Rows excerpted from a collection
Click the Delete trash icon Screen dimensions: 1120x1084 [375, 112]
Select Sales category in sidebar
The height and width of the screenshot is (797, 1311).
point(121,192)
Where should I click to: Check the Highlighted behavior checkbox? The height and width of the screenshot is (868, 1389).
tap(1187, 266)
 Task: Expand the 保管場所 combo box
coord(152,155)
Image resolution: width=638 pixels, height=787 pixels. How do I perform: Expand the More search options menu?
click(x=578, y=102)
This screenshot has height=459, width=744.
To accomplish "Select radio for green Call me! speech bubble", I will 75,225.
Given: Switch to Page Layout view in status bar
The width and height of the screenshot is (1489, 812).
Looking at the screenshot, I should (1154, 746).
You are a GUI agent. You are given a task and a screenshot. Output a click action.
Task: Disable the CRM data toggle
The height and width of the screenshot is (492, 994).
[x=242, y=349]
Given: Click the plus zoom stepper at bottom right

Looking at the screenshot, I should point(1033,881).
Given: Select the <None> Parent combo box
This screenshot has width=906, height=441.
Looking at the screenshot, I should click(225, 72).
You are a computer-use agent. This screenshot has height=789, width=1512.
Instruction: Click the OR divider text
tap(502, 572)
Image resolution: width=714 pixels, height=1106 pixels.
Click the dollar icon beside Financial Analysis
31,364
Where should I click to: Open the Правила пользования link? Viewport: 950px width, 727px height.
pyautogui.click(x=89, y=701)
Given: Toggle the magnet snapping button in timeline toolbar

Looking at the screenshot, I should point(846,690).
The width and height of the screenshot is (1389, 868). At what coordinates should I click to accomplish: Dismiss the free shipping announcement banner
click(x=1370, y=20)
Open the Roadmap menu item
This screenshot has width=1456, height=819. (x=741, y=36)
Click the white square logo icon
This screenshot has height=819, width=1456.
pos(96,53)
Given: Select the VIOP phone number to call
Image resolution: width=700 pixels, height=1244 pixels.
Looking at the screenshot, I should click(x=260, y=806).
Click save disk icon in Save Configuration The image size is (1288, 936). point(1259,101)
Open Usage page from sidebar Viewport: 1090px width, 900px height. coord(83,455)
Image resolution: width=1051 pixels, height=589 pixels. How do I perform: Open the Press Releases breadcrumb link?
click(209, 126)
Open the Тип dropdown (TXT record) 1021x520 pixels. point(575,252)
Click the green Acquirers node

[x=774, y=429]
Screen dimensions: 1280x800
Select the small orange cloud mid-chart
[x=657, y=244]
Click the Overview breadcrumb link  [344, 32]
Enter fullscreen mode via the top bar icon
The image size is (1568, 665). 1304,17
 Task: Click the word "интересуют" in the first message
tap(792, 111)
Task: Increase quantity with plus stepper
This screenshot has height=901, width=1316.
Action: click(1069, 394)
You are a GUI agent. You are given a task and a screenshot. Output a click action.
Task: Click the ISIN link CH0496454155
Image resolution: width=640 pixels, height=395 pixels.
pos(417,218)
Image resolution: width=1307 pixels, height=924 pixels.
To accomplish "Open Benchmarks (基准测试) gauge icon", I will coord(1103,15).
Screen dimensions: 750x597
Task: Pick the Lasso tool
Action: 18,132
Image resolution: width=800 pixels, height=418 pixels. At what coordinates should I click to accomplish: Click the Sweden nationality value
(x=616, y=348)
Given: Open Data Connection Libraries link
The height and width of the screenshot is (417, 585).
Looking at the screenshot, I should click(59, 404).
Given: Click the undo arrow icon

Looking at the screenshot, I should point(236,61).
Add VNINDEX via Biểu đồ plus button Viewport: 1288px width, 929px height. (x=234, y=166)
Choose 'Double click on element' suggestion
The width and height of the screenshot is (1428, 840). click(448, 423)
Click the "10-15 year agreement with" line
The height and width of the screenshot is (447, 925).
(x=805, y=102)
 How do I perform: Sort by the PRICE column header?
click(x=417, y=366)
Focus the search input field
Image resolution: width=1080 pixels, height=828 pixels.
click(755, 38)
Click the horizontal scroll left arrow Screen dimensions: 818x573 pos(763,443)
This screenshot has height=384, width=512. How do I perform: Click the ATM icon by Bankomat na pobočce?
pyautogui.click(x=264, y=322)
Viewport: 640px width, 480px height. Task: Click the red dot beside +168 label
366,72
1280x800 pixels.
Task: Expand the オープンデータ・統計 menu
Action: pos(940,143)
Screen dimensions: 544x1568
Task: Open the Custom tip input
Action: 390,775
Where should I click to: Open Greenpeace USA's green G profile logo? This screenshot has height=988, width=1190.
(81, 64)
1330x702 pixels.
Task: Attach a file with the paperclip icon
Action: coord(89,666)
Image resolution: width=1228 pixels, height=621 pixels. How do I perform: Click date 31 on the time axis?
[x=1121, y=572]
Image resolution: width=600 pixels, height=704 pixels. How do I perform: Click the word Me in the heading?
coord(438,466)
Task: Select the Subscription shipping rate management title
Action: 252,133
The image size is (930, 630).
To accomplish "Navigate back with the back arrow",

SHORT TASK —
Please update the rows above, changing "Where should I click to:" to "Where do I click to:" and leaving everything else the same.

THE RESULT —
Click the Delete trash icon Screen dimensions: 1120x1084 [375, 112]
Select Sales category in sidebar
The height and width of the screenshot is (797, 1311).
point(121,192)
Where do I click to: Check the Highlighted behavior checkbox? The height and width of the screenshot is (868, 1389).
tap(1187, 266)
 Task: Expand the 保管場所 combo box
coord(152,155)
Image resolution: width=638 pixels, height=787 pixels. How do I perform: Expand the More search options menu?
click(x=578, y=102)
This screenshot has height=459, width=744.
To accomplish "Select radio for green Call me! speech bubble", I will 75,225.
Given: Switch to Page Layout view in status bar
The width and height of the screenshot is (1489, 812).
Looking at the screenshot, I should (1154, 746).
You are a GUI agent. You are given a task and a screenshot. Output a click action.
Task: Disable the CRM data toggle
The height and width of the screenshot is (492, 994).
[x=242, y=349]
Given: Click the plus zoom stepper at bottom right

Looking at the screenshot, I should point(1033,881).
Given: Select the <None> Parent combo box
This screenshot has width=906, height=441.
Looking at the screenshot, I should click(225, 72).
You are a computer-use agent. This screenshot has height=789, width=1512.
Instruction: Click the OR divider text
tap(502, 572)
Image resolution: width=714 pixels, height=1106 pixels.
Click the dollar icon beside Financial Analysis
31,364
Where do I click to: Open the Правила пользования link? Viewport: 950px width, 727px height.
pyautogui.click(x=89, y=701)
Given: Toggle the magnet snapping button in timeline toolbar

Looking at the screenshot, I should point(846,690).
The width and height of the screenshot is (1389, 868). At what coordinates should I click to accomplish: Dismiss the free shipping announcement banner
click(x=1370, y=20)
Open the Roadmap menu item
This screenshot has width=1456, height=819. (x=741, y=36)
Click the white square logo icon
This screenshot has height=819, width=1456.
pos(96,53)
Given: Select the VIOP phone number to call
Image resolution: width=700 pixels, height=1244 pixels.
Looking at the screenshot, I should click(x=260, y=806).
Click save disk icon in Save Configuration The image size is (1288, 936). point(1259,101)
Open Usage page from sidebar Viewport: 1090px width, 900px height. coord(83,455)
Image resolution: width=1051 pixels, height=589 pixels. How do I perform: Open the Press Releases breadcrumb link?
click(209, 126)
Open the Тип dropdown (TXT record) 1021x520 pixels. point(575,252)
Click the green Acquirers node

[x=774, y=429]
Screen dimensions: 1280x800
Select the small orange cloud mid-chart
[x=657, y=244]
Click the Overview breadcrumb link  [344, 32]
Enter fullscreen mode via the top bar icon
The image size is (1568, 665). 1304,17
 Task: Click the word "интересуют" in the first message
tap(792, 111)
Task: Increase quantity with plus stepper
This screenshot has height=901, width=1316.
Action: click(1069, 394)
You are a GUI agent. You are given a task and a screenshot. Output a click action.
Task: Click the ISIN link CH0496454155
Image resolution: width=640 pixels, height=395 pixels.
pos(417,218)
Image resolution: width=1307 pixels, height=924 pixels.
To accomplish "Open Benchmarks (基准测试) gauge icon", I will coord(1103,15).
Screen dimensions: 750x597
Task: Pick the Lasso tool
Action: 18,132
Image resolution: width=800 pixels, height=418 pixels. At what coordinates should I click to accomplish: Click the Sweden nationality value
(x=616, y=348)
Given: Open Data Connection Libraries link
The height and width of the screenshot is (417, 585).
Looking at the screenshot, I should click(59, 404).
Given: Click the undo arrow icon

Looking at the screenshot, I should point(236,61).
Add VNINDEX via Biểu đồ plus button Viewport: 1288px width, 929px height. (x=234, y=166)
Choose 'Double click on element' suggestion
The width and height of the screenshot is (1428, 840). click(448, 423)
Click the "10-15 year agreement with" line
The height and width of the screenshot is (447, 925).
(x=805, y=102)
 How do I perform: Sort by the PRICE column header?
click(x=417, y=366)
Focus the search input field
Image resolution: width=1080 pixels, height=828 pixels.
click(755, 38)
Click the horizontal scroll left arrow Screen dimensions: 818x573 pos(763,443)
This screenshot has height=384, width=512. How do I perform: Click the ATM icon by Bankomat na pobočce?
pyautogui.click(x=264, y=322)
Viewport: 640px width, 480px height. Task: Click the red dot beside +168 label
366,72
1280x800 pixels.
Task: Expand the オープンデータ・統計 menu
Action: pos(940,143)
Screen dimensions: 544x1568
Task: Open the Custom tip input
Action: 390,775
Where do I click to: Open Greenpeace USA's green G profile logo? This screenshot has height=988, width=1190.
(81, 64)
1330x702 pixels.
Task: Attach a file with the paperclip icon
Action: coord(89,666)
Image resolution: width=1228 pixels, height=621 pixels. How do I perform: Click date 31 on the time axis?
[x=1121, y=572]
Image resolution: width=600 pixels, height=704 pixels. How do I perform: Click the word Me in the heading?
coord(438,466)
Task: Select the Subscription shipping rate management title
Action: 252,133
The image size is (930, 630).
To accomplish "Navigate back with the back arrow",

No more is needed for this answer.